Material for the task —
_ _ _ _

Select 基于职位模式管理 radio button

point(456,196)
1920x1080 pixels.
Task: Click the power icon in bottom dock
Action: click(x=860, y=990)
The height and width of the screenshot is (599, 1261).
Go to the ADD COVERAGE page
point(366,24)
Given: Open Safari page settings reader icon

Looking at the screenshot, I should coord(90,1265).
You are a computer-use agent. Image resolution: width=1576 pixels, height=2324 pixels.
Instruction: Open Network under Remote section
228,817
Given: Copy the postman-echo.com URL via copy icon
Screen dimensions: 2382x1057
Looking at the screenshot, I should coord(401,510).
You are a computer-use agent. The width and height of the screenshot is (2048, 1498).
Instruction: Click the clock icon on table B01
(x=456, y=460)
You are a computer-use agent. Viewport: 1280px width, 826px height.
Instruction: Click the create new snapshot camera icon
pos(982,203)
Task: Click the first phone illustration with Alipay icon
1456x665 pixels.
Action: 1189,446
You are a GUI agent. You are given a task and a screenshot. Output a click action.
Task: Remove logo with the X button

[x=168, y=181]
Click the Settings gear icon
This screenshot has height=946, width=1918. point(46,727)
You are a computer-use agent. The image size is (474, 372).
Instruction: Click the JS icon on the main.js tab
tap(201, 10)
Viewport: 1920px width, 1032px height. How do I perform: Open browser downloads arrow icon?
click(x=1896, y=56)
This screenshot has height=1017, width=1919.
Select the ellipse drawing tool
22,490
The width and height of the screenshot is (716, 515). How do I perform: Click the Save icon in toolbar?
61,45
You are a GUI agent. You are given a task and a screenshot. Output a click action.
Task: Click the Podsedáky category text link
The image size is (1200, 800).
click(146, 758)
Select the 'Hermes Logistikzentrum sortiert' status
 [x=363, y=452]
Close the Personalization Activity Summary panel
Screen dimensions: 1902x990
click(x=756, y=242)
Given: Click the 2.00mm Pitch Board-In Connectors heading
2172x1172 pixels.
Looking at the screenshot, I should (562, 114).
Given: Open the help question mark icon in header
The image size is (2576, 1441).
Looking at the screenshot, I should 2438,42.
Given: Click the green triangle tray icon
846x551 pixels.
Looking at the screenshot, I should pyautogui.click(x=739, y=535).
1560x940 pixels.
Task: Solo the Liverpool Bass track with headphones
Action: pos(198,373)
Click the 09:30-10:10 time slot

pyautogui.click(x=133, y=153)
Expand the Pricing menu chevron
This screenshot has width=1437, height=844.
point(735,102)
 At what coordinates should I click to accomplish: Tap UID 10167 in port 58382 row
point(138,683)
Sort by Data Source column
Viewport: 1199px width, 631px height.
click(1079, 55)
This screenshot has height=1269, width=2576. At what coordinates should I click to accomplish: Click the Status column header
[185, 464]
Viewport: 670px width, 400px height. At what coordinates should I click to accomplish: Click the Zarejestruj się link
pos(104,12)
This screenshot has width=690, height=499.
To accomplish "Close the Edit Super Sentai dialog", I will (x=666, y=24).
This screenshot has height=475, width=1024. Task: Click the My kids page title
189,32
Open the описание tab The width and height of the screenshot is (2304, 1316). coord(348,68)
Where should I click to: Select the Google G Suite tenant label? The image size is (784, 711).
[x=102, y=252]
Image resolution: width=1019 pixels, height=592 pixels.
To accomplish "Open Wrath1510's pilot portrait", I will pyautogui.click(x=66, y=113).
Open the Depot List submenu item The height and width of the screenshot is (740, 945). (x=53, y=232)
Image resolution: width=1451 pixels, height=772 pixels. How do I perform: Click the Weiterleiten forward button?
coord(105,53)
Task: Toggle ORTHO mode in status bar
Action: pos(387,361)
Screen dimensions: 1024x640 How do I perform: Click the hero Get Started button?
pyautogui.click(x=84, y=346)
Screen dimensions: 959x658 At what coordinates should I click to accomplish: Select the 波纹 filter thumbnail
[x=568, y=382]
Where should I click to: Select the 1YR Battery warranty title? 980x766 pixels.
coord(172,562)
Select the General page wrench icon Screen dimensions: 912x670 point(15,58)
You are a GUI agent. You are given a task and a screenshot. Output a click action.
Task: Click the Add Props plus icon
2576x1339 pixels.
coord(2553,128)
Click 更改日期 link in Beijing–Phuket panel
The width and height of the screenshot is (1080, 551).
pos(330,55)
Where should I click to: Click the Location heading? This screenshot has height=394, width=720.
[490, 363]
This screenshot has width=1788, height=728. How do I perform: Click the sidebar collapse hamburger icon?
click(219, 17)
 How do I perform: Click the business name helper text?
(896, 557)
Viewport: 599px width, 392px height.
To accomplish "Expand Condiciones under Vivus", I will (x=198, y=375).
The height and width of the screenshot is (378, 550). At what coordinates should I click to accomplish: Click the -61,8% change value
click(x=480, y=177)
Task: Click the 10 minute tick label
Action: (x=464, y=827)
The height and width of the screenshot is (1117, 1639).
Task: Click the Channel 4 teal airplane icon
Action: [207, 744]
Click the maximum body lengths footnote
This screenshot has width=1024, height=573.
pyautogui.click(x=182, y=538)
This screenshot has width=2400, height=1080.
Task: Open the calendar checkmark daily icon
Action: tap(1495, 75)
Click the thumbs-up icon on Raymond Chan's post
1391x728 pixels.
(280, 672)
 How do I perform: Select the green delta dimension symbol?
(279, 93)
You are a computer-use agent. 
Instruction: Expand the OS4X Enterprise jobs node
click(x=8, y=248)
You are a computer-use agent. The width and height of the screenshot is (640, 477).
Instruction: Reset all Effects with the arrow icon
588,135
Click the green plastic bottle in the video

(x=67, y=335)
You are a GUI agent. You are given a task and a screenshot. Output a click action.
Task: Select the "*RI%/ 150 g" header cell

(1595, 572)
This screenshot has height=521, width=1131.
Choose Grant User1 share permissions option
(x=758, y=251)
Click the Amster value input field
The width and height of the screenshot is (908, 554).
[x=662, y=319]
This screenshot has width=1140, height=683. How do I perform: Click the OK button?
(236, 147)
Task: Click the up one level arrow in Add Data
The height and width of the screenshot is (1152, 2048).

_ _ _ _

Work instructions — Reproduce every one of the entries above verbatim, preserving each line in its original order.

Finished answer —
Select 基于职位模式管理 radio button

point(456,196)
1920x1080 pixels.
Task: Click the power icon in bottom dock
Action: click(x=860, y=990)
The height and width of the screenshot is (599, 1261).
Go to the ADD COVERAGE page
point(366,24)
Given: Open Safari page settings reader icon

Looking at the screenshot, I should coord(90,1265).
You are a computer-use agent. Image resolution: width=1576 pixels, height=2324 pixels.
Instruction: Open Network under Remote section
228,817
Given: Copy the postman-echo.com URL via copy icon
Screen dimensions: 2382x1057
Looking at the screenshot, I should coord(401,510).
You are a computer-use agent. The width and height of the screenshot is (2048, 1498).
Instruction: Click the clock icon on table B01
(x=456, y=460)
You are a computer-use agent. Viewport: 1280px width, 826px height.
Instruction: Click the create new snapshot camera icon
pos(982,203)
Task: Click the first phone illustration with Alipay icon
1456x665 pixels.
Action: 1189,446
You are a GUI agent. You are given a task and a screenshot. Output a click action.
Task: Remove logo with the X button

[x=168, y=181]
Click the Settings gear icon
This screenshot has height=946, width=1918. point(46,727)
You are a computer-use agent. The image size is (474, 372).
Instruction: Click the JS icon on the main.js tab
tap(201, 10)
Viewport: 1920px width, 1032px height. How do I perform: Open browser downloads arrow icon?
click(x=1896, y=56)
This screenshot has height=1017, width=1919.
Select the ellipse drawing tool
22,490
The width and height of the screenshot is (716, 515). How do I perform: Click the Save icon in toolbar?
61,45
You are a GUI agent. You are given a task and a screenshot. Output a click action.
Task: Click the Podsedáky category text link
The image size is (1200, 800).
click(146, 758)
Select the 'Hermes Logistikzentrum sortiert' status
 [x=363, y=452]
Close the Personalization Activity Summary panel
Screen dimensions: 1902x990
click(x=756, y=242)
Given: Click the 2.00mm Pitch Board-In Connectors heading
2172x1172 pixels.
Looking at the screenshot, I should (562, 114).
Given: Open the help question mark icon in header
The image size is (2576, 1441).
Looking at the screenshot, I should 2438,42.
Given: Click the green triangle tray icon
846x551 pixels.
Looking at the screenshot, I should pyautogui.click(x=739, y=535).
1560x940 pixels.
Task: Solo the Liverpool Bass track with headphones
Action: pos(198,373)
Click the 09:30-10:10 time slot

pyautogui.click(x=133, y=153)
Expand the Pricing menu chevron
This screenshot has width=1437, height=844.
point(735,102)
 At what coordinates should I click to accomplish: Tap UID 10167 in port 58382 row
point(138,683)
Sort by Data Source column
Viewport: 1199px width, 631px height.
click(1079, 55)
This screenshot has height=1269, width=2576. At what coordinates should I click to accomplish: Click the Status column header
[185, 464]
Viewport: 670px width, 400px height. At what coordinates should I click to accomplish: Click the Zarejestruj się link
pos(104,12)
This screenshot has width=690, height=499.
To accomplish "Close the Edit Super Sentai dialog", I will (x=666, y=24).
This screenshot has height=475, width=1024. Task: Click the My kids page title
189,32
Open the описание tab The width and height of the screenshot is (2304, 1316). coord(348,68)
Where should I click to: Select the Google G Suite tenant label? The image size is (784, 711).
[x=102, y=252]
Image resolution: width=1019 pixels, height=592 pixels.
To accomplish "Open Wrath1510's pilot portrait", I will pyautogui.click(x=66, y=113).
Open the Depot List submenu item The height and width of the screenshot is (740, 945). (x=53, y=232)
Image resolution: width=1451 pixels, height=772 pixels. How do I perform: Click the Weiterleiten forward button?
coord(105,53)
Task: Toggle ORTHO mode in status bar
Action: pos(387,361)
Screen dimensions: 1024x640 How do I perform: Click the hero Get Started button?
pyautogui.click(x=84, y=346)
Screen dimensions: 959x658 At what coordinates should I click to accomplish: Select the 波纹 filter thumbnail
[x=568, y=382]
Where should I click to: Select the 1YR Battery warranty title? 980x766 pixels.
coord(172,562)
Select the General page wrench icon Screen dimensions: 912x670 point(15,58)
You are a GUI agent. You are given a task and a screenshot. Output a click action.
Task: Click the Add Props plus icon
2576x1339 pixels.
coord(2553,128)
Click 更改日期 link in Beijing–Phuket panel
The width and height of the screenshot is (1080, 551).
pos(330,55)
Where should I click to: Click the Location heading? This screenshot has height=394, width=720.
[490, 363]
This screenshot has width=1788, height=728. How do I perform: Click the sidebar collapse hamburger icon?
click(219, 17)
 How do I perform: Click the business name helper text?
(896, 557)
Viewport: 599px width, 392px height.
To accomplish "Expand Condiciones under Vivus", I will (x=198, y=375).
The height and width of the screenshot is (378, 550). At what coordinates should I click to accomplish: Click the -61,8% change value
click(x=480, y=177)
Task: Click the 10 minute tick label
Action: (x=464, y=827)
The height and width of the screenshot is (1117, 1639).
Task: Click the Channel 4 teal airplane icon
Action: [207, 744]
Click the maximum body lengths footnote
This screenshot has width=1024, height=573.
pyautogui.click(x=182, y=538)
This screenshot has width=2400, height=1080.
Task: Open the calendar checkmark daily icon
Action: tap(1495, 75)
Click the thumbs-up icon on Raymond Chan's post
1391x728 pixels.
(280, 672)
 How do I perform: Select the green delta dimension symbol?
(279, 93)
You are a computer-use agent. 
Instruction: Expand the OS4X Enterprise jobs node
click(x=8, y=248)
You are a computer-use agent. The width and height of the screenshot is (640, 477).
Instruction: Reset all Effects with the arrow icon
588,135
Click the green plastic bottle in the video

(x=67, y=335)
You are a GUI agent. You are given a task and a screenshot. Output a click action.
Task: Select the "*RI%/ 150 g" header cell

(1595, 572)
This screenshot has height=521, width=1131.
Choose Grant User1 share permissions option
(x=758, y=251)
Click the Amster value input field
The width and height of the screenshot is (908, 554).
[x=662, y=319]
This screenshot has width=1140, height=683. How do I perform: Click the OK button?
(236, 147)
Task: Click the up one level arrow in Add Data
The height and width of the screenshot is (1152, 2048).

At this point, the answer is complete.